O halde mahkemece, Hukuk Genel Kurulunca da benimsenen Özel Daire Kararına uyulmak gerekirken önceki kararda direnilmesi usul ve yasaya aykırıdır. Bu nedenle direnme kararı bozulmalıdır.
SONUÇ : Davalı vekilinin temyiz itirazlarının kabulü ile, direnme kararının Özel Daire bozma kararında ve yukarıda gösterilen nedenlerden dolayı HUMK’un 429. maddesi gereğince BOZULMASINA, istek halinde temyiz peşin harcının geri verilmesine, 28.04.2004 gününde oybirliği ile karar verildi. ”
Yargıtay 11. Hukuk Dairesi 23.05.1978 tarihli 1978/2652 E. Ve 1978/2717 K. sayılı kararı :
Taraflar arasındaki davadan dolayı (Sakarya Birinci Asliye Hukuk Hakimliği)nce verilen 16.11.1977 tarih ve 427/727 sayılı hükmün temyizen tetkiki davacılar avukatı tarafından istenmiş ve temyiz dilekçesinin süresi içinde verildiği anlaşılmış olmakla dosyadaki kağıtlar okundu; gereği konuşulup düşünüldü
KARAR: Davacılar vekili, müvekkillerinin davalıdan 8.1.1976 tarihinde Murat 124 taksiyi 64.270 liraya peşin ödeyerek satın aldıklarını, faturanın bir müddet verilmediğini ve 17.2.1976 tarihinde fatura alırken davalı zamlı tarifeden söz ederek 9020 liralık bono aldığından zamlı tarifenin kaldırılarak borçlu olmadığının tesbitini talep ve dava etmiştir.
Davalı vekili cevap dilekçesinde, davacılara 1976 model vasıta 17.2.1976 tarihli fatura ile teslim edildiğini, faturaya itiraz edilmediğini, borç için 6 gün sonra da bono verildiğini belirterek davanın reddini istemiştir.

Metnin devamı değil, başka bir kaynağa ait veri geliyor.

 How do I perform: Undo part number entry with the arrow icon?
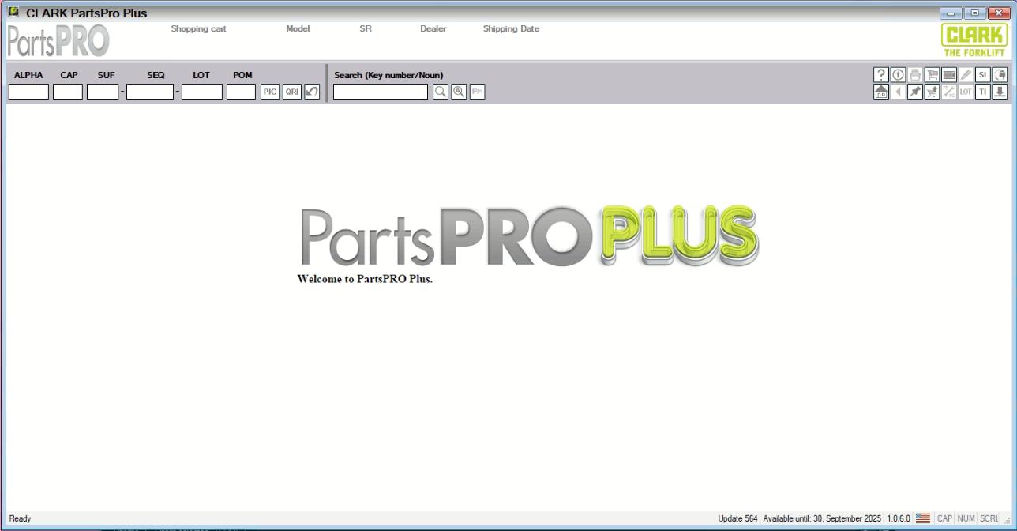click(311, 92)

Mahkemece, toplanan delillere ve 17.2.1976 günlü faturaya davacıların itiraz etmediği anlaşılmakla subuta ermeyen davanın reddine karar verilmiştir.
Hüküm, davacılar vekili tarafından temyiz edilmiştir.
1 – Yukarıdaki açıklamadan da anlaşılacağı gibi istem, otomobil bedeli olarak ödenen para ile faturada gösterilen miktar arasındaki farka ve bu farktan dolayı davacılardan alınan (9.020) liralık bonolara ilişkindir.
Buna göre taraflar arasındaki uyuşmazlık sadece fiyat konusundadır. Oysa fiyat, otomobilin bir endüstri ürünü olması nedeniyle 3003 Sayılı Yasa’nın (Endüstriyel mamulatın Maliyet ve Satış Fiyatlarının Kontrolu ve Tesbiti Hakkındaki Kanun ) verdiği yetkiye dayanılarak Sanayi ve Teknoloji Bakanlığı’nca önceden tayin edilmiş bulunmaktadır. Zaten olayın özelliği de buradan gelmektedir. Zira bu durumda uyuşmazlığın, TTK’nın 1466. maddesinde yer alan bir akit hükmünce yerine getirilmesi gereken edalar hakkında kanunun veya selahiyetli makamların kabul etmiş olduğu en yüksek haddi aşan mukaveleler, en yüksek had üzerinden yapılmış sayılır ve bu hadden fazla olan edalar, hatta yapılmış olmasa dahi geri alınır” şeklindeki hükmün getirdiği esaslar dairesinde halli gerekmektedir.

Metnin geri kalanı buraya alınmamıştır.